Rabbit mq - Error while waiting for Mnesia tables

I have installed rabbitmq using helm chart on a kubernetes cluster. The rabbitmq pod keeps restarting. On inspecting the pod logs I get the below error
2020-02-26 04:42:31.582 [warning] <0.314.0> Error while waiting for Mnesia tables: {timeout_waiting_for_tables,[rabbit_durable_queue]}
2020-02-26 04:42:31.582 [info] <0.314.0> Waiting for Mnesia tables for 30000 ms, 6 retries left
When I try to do kubectl describe pod I get this error
Conditions:
Type Status
Initialized True
Ready False
ContainersReady False
PodScheduled True
Volumes:
data:
Type: PersistentVolumeClaim (a reference to a PersistentVolumeClaim in the same namespace)
ClaimName: data-rabbitmq-0
ReadOnly: false
config-volume:
Type: ConfigMap (a volume populated by a ConfigMap)
Name: rabbitmq-config
Optional: false
healthchecks:
Type: ConfigMap (a volume populated by a ConfigMap)
Name: rabbitmq-healthchecks
Optional: false
rabbitmq-token-w74kb:
Type: Secret (a volume populated by a Secret)

## Data segment
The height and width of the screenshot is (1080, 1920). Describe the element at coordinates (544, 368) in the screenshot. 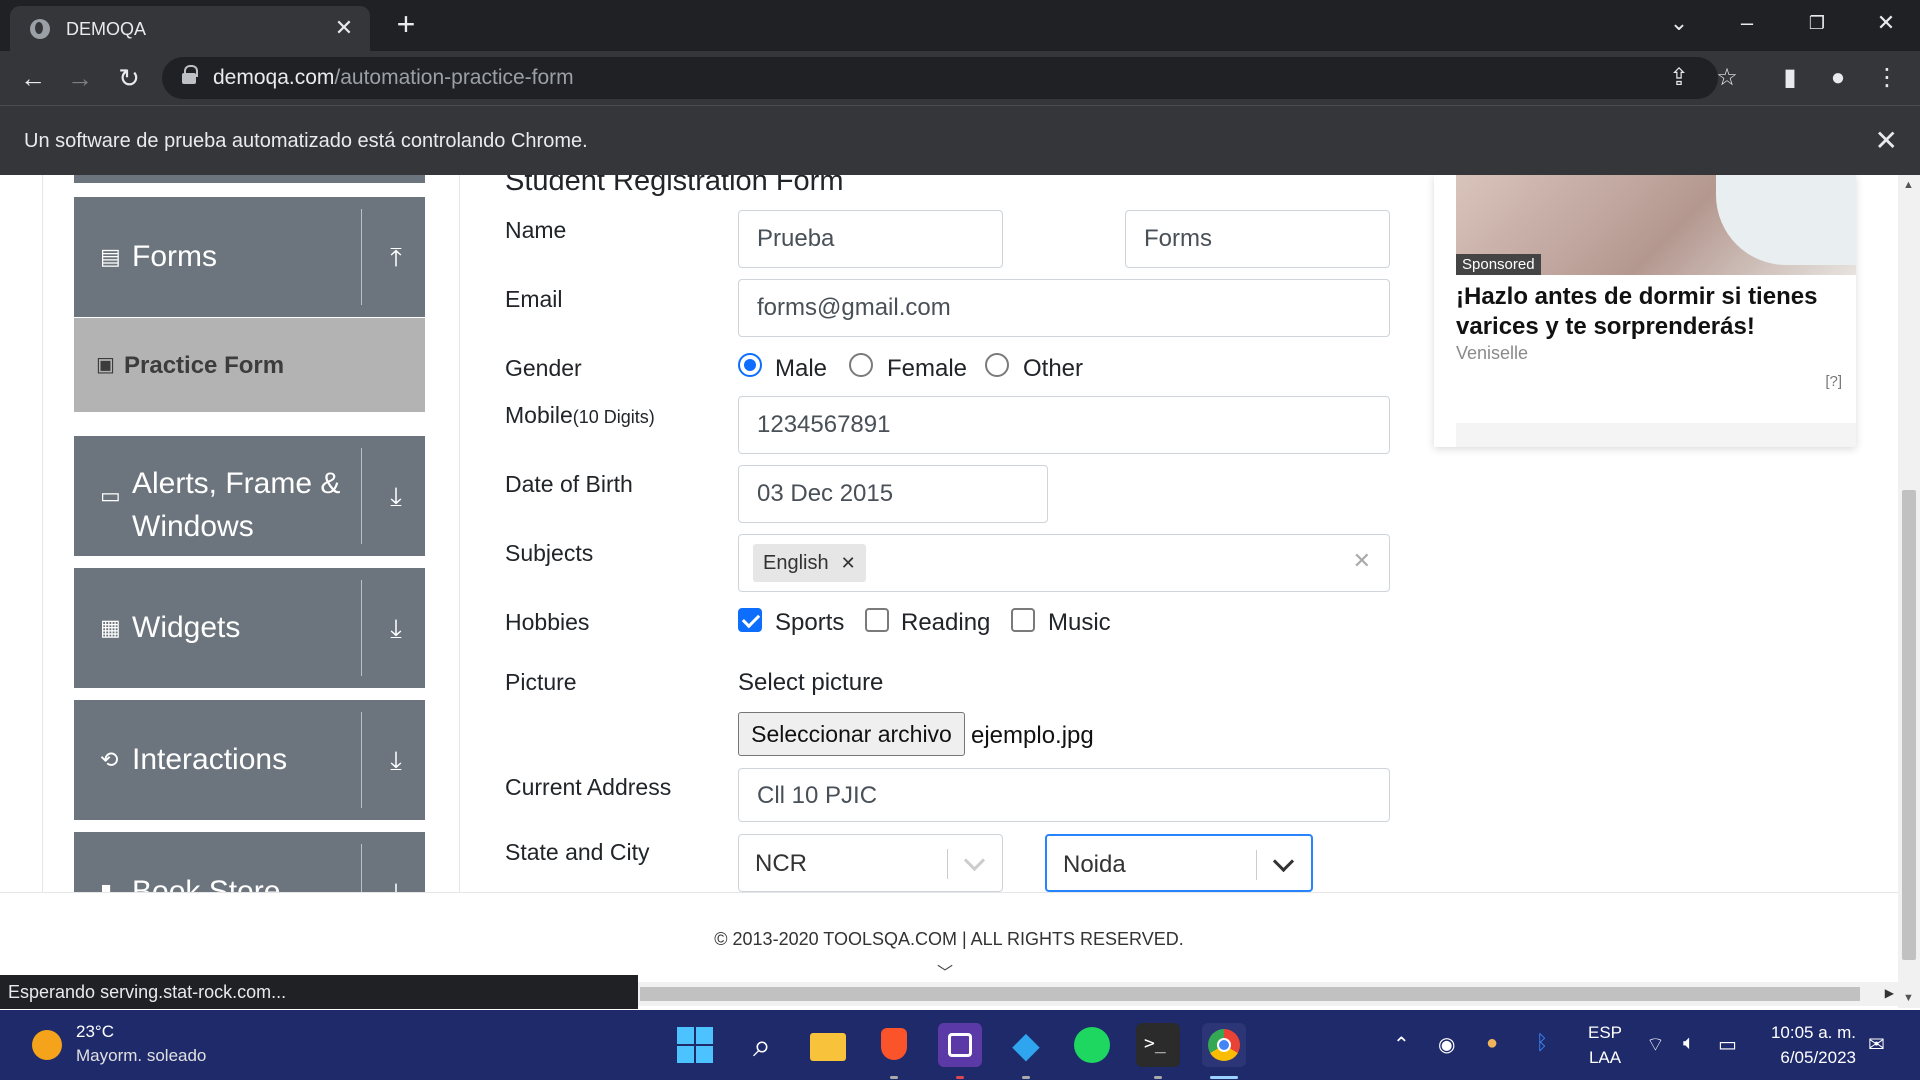

I see `gender-label: Gender` at that location.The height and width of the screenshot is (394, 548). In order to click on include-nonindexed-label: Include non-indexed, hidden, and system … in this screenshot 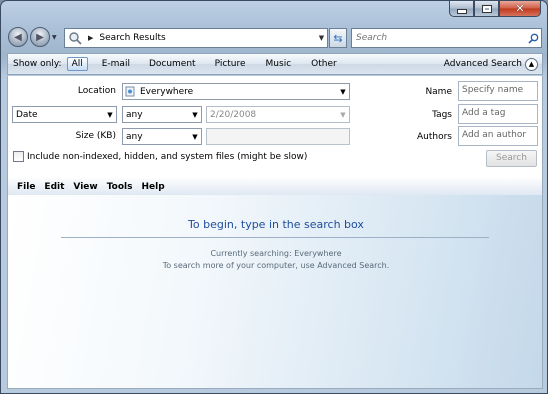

## Tasks and exercises
1. List every condition type shown in the kubectl describe output of the RabbitMQ post, along with its status.
2. Rewrite the RabbitMQ post from "ClaimName: data-rabbitmq-0" to "by a Secret)", changing "rabbitmq-healthchecks" to "rabbitmq-probes".
The lines have no connection to the RabbitMQ post.

## Expected responses
1.
Initialized: True
Ready: False
ContainersReady: False
PodScheduled: True

2.
ClaimName: data-rabbitmq-0
ReadOnly: false
config-volume:
Type: ConfigMap (a volume populated by a ConfigMap)
Name: rabbitmq-config
Optional: false
healthchecks:
Type: ConfigMap (a volume populated by a ConfigMap)
Name: rabbitmq-probes
Optional: false
rabbitmq-token-w74kb:
Type: Secret (a volume populated by a Secret)